You are given a tree (not necessarily binary) with a special property which is, forming multiple sub-trees.
This happens as follows:
A random node of the tree is broken. After this, the node along with its immediate parents up to the root vanishes from the tree.
The tree has N number of nodes and nodes are numbered from 1 to N. The root of the tree is numbered as 1.
Given the number on one of its node, you have to tell the number of sub-trees that would be formed in-case the node is broken.
Input format
First line contains an integer N, denoting number of nodes in the tree.
\(N-1\) lines follow.
Each of the \(N-1\) lines contains two integers u and v,denoting there is a bidirectional edge between nodes u and v.
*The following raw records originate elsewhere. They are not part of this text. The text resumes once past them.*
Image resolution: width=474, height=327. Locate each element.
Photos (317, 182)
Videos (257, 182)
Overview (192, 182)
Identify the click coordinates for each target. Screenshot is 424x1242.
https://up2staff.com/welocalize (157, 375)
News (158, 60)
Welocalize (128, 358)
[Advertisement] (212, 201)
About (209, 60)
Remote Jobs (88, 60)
The next line contains an integer Q denoting the number of queries.
The next Q lines contain an integer each denoting the number of node that will break.
Output format
For each query, print the number of sub-trees that will be formed if the node given in the query breaks.
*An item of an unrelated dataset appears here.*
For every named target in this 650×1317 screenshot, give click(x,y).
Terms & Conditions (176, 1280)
Answer for each query should come in a new line.
Input Constraints
\(1 \le N,Q \le 10^{5}\)
\(1 \le u,v \le N; u!=v\)
\(1 \le Each \; query \; node \le N\)
Note:
Each query is independent.
In the first case, when we delete node no. 1 , when get two single node subtrees.
In the second case, when we delete node no. 3 it's immediate parent node no. 1 is also deleted. If there were more immediate parent nodes then that would also have been deleted. Ultimately we are just left with one single node subtree.